Metadata-Version: 2.4
Name: compakt
Version: 0.1.0
Summary: Document summarization library using LLM-powered strategies with hierarchical structure preservation
Requires-Python: >=3.13
Description-Content-Type: text/markdown
Requires-Dist: dependency-injector>=4.48.3
Requires-Dist: langchain>=1.2.12
Requires-Dist: langchain-openai>=1.1.11
Requires-Dist: langchain-text-splitters>=1.1.1
Requires-Dist: markdown-it-py>=4.0.0
Requires-Dist: markitdown>=0.1.5
Requires-Dist: pydantic>=2.12.5
Requires-Dist: pymupdf>=1.27.2
Requires-Dist: pymupdf4llm>=1.27.2.1
Requires-Dist: python-dotenv>=1.2.2
Requires-Dist: rapidfuzz>=3.14.3
Requires-Dist: tiktoken>=0.12.0
Requires-Dist: voyageai>=0.3.7
Provides-Extra: docling
Requires-Dist: docling>=2.79.0; extra == "docling"

# Compakt

Document summarization library that reads PDF and Markdown files, preserves their hierarchical structure, and produces LLM-powered summaries using OpenAI models.

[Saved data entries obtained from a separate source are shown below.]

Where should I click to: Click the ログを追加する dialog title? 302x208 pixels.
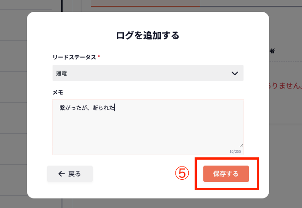coord(148,35)
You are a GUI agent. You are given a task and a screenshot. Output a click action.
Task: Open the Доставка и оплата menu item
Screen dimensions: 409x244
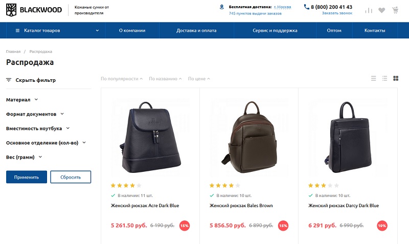[196, 31]
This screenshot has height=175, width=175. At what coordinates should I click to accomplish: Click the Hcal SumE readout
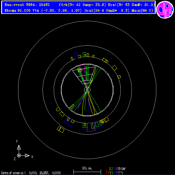click(x=118, y=11)
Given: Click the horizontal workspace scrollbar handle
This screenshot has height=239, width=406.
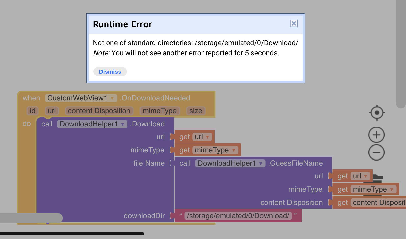Looking at the screenshot, I should (x=31, y=218).
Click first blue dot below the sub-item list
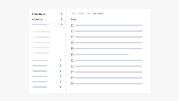Screen dimensions: 179x101 pos(61,60)
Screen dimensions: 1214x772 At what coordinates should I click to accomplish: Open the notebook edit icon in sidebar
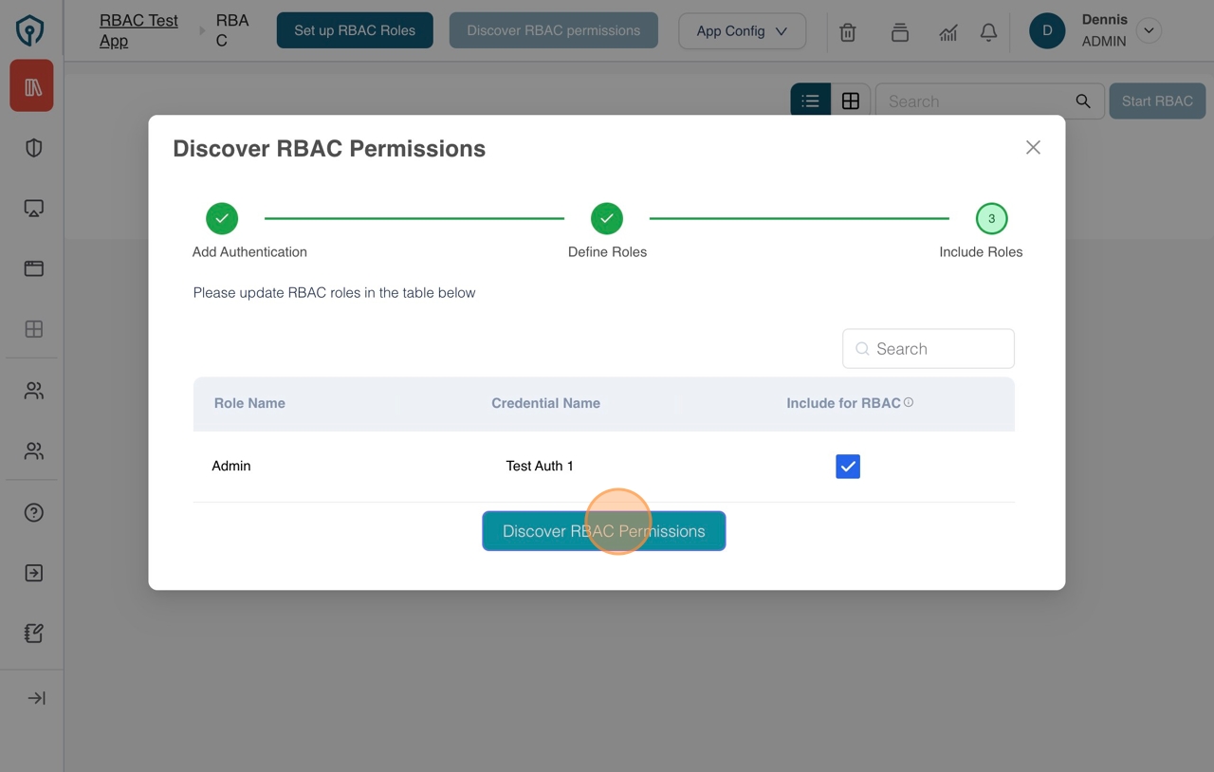(31, 633)
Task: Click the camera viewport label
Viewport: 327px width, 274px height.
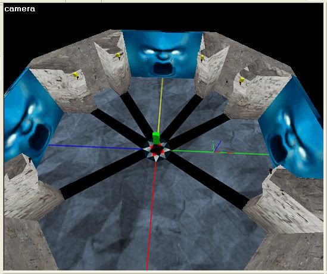Action: tap(20, 9)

Compakt parses documents into structured chunks, embeds them for similarity search, then applies the best-fit summarization strategy — whether the document has rich headers, no structure at all, or is small enough to process whole.

## Features

- **Hierarchical structure preservation** — Extracts and maintains document headers, sections, and subsections throughout the summarization pipeline
- **Three-strategy system** — Automatically selects the best approach per document:
  - *Brute Force* for small documents (< 50k tokens) — sends full text to the LLM
  - *Structured Markdown* for documents with headers — scope-filtered retrieval per section using fuzzy matching and elbow-filtered similarity search
  - *Fallback Unstructured* for headerless documents — global similarity search with synthetic structure
- **Configurable granularity** — `level` parameter (1–3) controls summary depth: sections only, subsections, or down to H4 headers
- **Sync and async clients** — `Compakt` for synchronous use, `AsyncCompakt` for async workflows and batch processing
- **Pluggable architecture** — Protocol-based interfaces let you swap any component (file reader, embeddings, vector index, summarizer) without changing the pipeline
- **PDF and Markdown input** — Reads local files and HTTP/HTTPS URLs

## Installation

Requires Python 3.13+.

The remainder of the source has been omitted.